After finishing the year with a long fall season—33 matches in 33 days, between singles and doubles—perhaps Sock’s elevated level has something to do with being back in a familiar place. The 24-year-old American ended the season ranked No. 23, and after Paris, he took a week off to go see friends and enjoy a weekend in Athens, Ga., to watch some Bulldogs football. After spending Thanksgiving in Lincoln with his family, it was back to work.
“In the offseason, you can definitely get after it a little more,” Sock said in a post-workout interview in Orlando, Fla., in November. “You can have very intense workouts and not have to worry about a match coming up in a day or two or in the next week… . [There’s] time now to set a really good foundation for the long season we have.”
For the 2017 season, Sock will continue to work with Hahn full-time but he has also signed Wolf on in a more extensive role, as he will travel with Sock for six to 10 tournaments during the year. Wolf says the move was part of a natural progression, as Sock established a full-time residence in Kansas City and returned often for training with his longtime coach and mentor.

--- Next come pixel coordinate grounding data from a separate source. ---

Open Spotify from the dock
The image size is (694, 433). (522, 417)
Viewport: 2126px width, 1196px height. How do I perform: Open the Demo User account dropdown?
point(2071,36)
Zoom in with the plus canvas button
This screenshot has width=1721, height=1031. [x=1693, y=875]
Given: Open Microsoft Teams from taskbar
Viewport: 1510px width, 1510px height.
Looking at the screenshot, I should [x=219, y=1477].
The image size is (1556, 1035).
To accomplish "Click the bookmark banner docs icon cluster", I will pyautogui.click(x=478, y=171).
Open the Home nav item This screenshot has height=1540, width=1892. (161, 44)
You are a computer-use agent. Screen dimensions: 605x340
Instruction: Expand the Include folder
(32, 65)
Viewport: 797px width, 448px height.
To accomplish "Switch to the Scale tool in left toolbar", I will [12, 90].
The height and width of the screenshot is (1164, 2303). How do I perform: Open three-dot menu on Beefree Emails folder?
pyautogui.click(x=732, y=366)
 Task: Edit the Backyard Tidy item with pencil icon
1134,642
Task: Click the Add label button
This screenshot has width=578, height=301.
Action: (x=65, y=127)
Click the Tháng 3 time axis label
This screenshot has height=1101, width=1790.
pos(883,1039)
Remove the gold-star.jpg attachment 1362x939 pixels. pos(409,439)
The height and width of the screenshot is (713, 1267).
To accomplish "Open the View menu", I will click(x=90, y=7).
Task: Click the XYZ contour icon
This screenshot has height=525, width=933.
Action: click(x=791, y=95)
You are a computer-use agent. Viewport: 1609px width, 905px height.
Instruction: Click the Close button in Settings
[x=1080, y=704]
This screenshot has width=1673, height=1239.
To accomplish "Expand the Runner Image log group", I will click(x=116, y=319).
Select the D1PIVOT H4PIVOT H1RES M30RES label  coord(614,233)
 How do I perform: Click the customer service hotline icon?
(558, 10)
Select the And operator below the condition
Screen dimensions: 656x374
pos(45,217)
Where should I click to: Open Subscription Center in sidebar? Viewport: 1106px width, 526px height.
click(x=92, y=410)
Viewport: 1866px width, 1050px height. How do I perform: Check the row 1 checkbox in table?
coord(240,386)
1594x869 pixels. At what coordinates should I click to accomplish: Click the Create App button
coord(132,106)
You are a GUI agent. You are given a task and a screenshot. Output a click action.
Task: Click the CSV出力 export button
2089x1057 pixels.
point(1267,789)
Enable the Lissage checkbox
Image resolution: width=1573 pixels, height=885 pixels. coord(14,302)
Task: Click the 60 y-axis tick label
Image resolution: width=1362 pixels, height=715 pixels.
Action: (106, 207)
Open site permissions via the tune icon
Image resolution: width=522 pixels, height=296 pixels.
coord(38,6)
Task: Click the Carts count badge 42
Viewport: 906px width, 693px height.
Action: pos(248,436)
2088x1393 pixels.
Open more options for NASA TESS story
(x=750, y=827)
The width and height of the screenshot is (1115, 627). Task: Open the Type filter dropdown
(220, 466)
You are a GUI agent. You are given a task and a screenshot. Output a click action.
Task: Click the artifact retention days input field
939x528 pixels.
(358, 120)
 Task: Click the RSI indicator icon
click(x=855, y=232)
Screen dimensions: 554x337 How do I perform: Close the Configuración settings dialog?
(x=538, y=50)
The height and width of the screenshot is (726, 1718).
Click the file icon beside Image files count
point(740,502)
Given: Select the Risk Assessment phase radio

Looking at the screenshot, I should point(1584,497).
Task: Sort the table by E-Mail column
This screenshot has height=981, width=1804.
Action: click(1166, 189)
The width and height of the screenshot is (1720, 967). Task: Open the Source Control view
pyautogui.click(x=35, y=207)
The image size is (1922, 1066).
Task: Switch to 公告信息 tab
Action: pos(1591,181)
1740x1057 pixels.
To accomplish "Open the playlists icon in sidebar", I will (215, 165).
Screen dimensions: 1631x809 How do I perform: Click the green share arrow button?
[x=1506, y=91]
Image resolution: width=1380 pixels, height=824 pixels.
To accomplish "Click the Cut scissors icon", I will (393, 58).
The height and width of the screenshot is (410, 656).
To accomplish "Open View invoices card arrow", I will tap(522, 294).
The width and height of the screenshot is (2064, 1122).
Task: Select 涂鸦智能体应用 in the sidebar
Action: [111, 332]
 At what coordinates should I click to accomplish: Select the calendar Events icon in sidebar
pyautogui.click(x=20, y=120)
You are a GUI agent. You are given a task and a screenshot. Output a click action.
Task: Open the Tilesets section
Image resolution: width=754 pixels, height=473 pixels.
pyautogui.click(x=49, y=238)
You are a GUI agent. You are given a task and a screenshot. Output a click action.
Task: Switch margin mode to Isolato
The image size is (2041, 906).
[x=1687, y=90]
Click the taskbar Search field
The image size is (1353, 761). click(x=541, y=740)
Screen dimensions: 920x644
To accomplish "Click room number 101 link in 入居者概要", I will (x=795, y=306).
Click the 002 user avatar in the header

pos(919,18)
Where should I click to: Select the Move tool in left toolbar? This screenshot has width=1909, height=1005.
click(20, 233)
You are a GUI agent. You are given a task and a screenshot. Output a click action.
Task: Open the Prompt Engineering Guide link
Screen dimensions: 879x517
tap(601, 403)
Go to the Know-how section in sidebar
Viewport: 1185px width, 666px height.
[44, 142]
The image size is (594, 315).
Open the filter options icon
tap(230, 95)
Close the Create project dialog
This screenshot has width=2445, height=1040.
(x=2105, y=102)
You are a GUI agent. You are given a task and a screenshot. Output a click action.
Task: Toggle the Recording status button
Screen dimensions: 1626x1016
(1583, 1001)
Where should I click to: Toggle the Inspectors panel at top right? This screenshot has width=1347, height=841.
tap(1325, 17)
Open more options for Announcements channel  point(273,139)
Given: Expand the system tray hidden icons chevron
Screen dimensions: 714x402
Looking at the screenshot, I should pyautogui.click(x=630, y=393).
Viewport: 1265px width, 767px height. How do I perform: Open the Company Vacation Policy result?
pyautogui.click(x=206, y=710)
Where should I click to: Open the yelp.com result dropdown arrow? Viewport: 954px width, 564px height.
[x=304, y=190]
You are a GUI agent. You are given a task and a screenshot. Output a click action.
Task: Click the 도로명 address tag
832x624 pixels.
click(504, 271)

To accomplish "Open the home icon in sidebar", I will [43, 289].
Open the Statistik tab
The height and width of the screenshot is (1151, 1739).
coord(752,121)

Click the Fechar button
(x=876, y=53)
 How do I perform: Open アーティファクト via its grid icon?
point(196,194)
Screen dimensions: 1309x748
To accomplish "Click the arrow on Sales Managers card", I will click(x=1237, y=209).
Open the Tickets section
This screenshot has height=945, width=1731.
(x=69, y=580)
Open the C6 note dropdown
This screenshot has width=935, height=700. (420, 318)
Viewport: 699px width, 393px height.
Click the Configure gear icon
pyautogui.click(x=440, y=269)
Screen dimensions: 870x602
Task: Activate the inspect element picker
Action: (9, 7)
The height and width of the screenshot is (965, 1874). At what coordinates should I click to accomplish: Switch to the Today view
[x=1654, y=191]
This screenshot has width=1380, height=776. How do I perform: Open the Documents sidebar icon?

For Sock, being back in the place where he began his tennis career is extra motivating.
“It starts with family—they’ve sacrificed so much for me, with my parents moving away from each other when we were young, for tennis,” Sock says. His father stayed in Lincoln to work while his mother took him to Kansas City to train on weekends. “When I was the young guy on tour, I don’t think I really grasped what it actually takes to be at this level. The more time you spend on tour, around the top guys especially, you see what they do, the work, the preparation, the organization they have going into their training. It all leads up to playing great tennis. It really opens your eyes.”
For this offseason, Sock has incorporated boxing into his regimen and he also makes sure to work on his hip, shoulder and forearm muscles to keep up strength and mobility. Wolf says he has also done a good job of getting “back to the basics” when it comes to his training.
“I think that one of the best parts of being back in Kansas City is that we’ve gotten back to simple,” says Wolf. “Not complicated. Energy is very focused. What we come out to do every day in practice is very intentional. And so there is very little time wasted.”
Sock will start his season at the Australian Open in January as he looks to ascend the ATP rankings. To become the top-ranked American, he’ll have to unseat his good friend and current World No. 19, John Isner, someone he says has helped push him to find that next level.
“Honestly. I’ve learned a lot from him. He’s been around for a long time now. Having an American like that, who’s currently playing, that you can draw information from, it really helps with the ins and outs of the ATP Tour, how to be a professional,” Sock says. “It definitely makes the year—when you’re gone like that on the road all the time—a little bit easier when you have a close friend with you.”
After winning his first career title in Houston in 2015, Sock came up short this year, losing in the finals in Auckland, Houston and Stockholm. As he gets ready for Australia, Sock hopes his structured, intense offseason training will serve as a foundation for better results in 2017.
“I think I made great progress this year on and off the court. I think I matured in a lot of ways,” he says. “Next year I definitely want to compete to win some more titles. I got close a few times and had some good runs in tournaments, but definitely playing the second week of Slams is a place I think I can be.”